Generating a certificate on a clustered master server after disaster recovery installation
After you complete the disaster recovery of a clustered master server, you must generate a certificate on the active node as well as all inactive nodes. This procedure is required for successful backups and restores of the cluster.
Generating the local certificate on each cluster node after disaster recovery installation
- Add all inactive nodes to the cluster.
If all the nodes of the cluster are not currently part of the cluster, start by adding them to the cluster. Please consult with your operating system cluster instructions for assistance with this process.
More information about supported cluster technologies is available. Please see the NetBackup Clustered Master Server Administrator's Guide.
- Run the nbcertcmd command to store the Certificate Authority certificate.
UNIX: /usr/openv/netbackup/bin/nbcertcmd -getCACertificate
Windows: install_path\Veritas\NetBackup\bin\nbcertcmd -getCACertificate
- Use the bpnbat command as shown to authorize the necessary changes. When you are prompted for the authentication broker, enter the virtual server name, not the local node name.

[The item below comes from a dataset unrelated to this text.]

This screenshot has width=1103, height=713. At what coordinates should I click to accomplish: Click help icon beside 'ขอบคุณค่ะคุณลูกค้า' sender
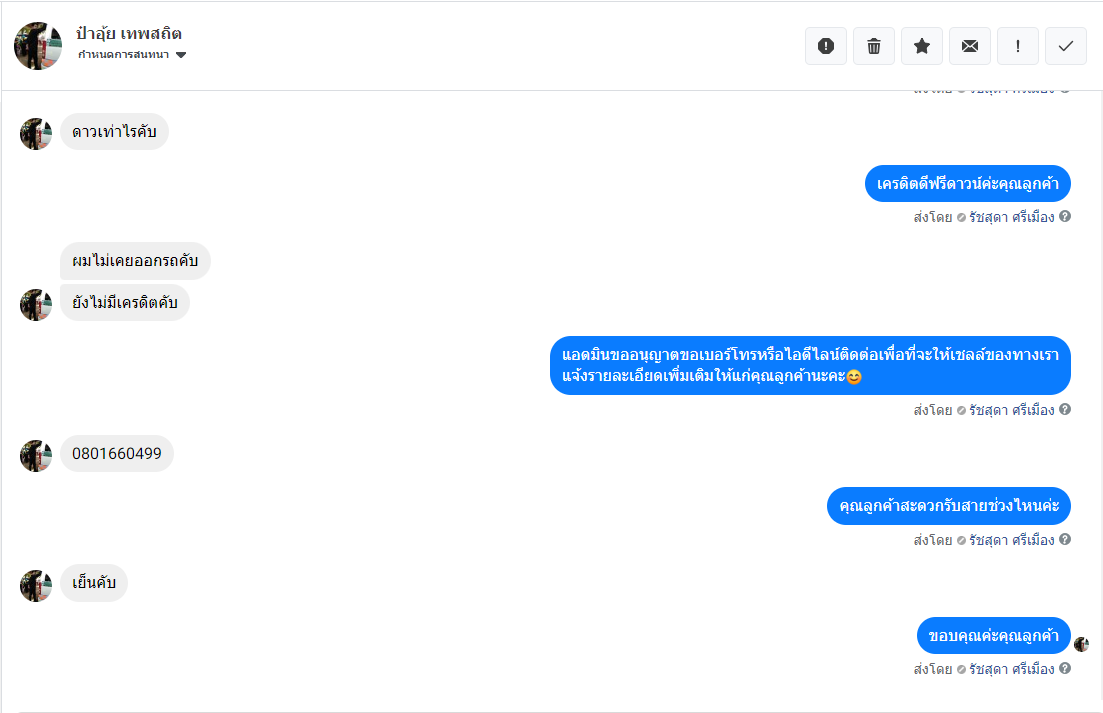tap(1065, 668)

bpnbat -login -loginType WEB
- Use the nbcertcmd command to create a reissue token. The hostname is the local node name. When the command runs, it displays the token string value. A unique reissue token is needed for each cluster node.
nbcertcmd -createtoken -name token_name -reissue -host hostname
- Use the reissue token with the nbcertcmd command to store the host certificate. This command prompts you for the token string value. Enter the token string from the nbcertcmd -createToken command.
nbcertcmd -getCertificate -token
Additional information is available. Please see the section on deploying certificates on master server nodes in the Veritas NetBackup Security and Encryption Guide.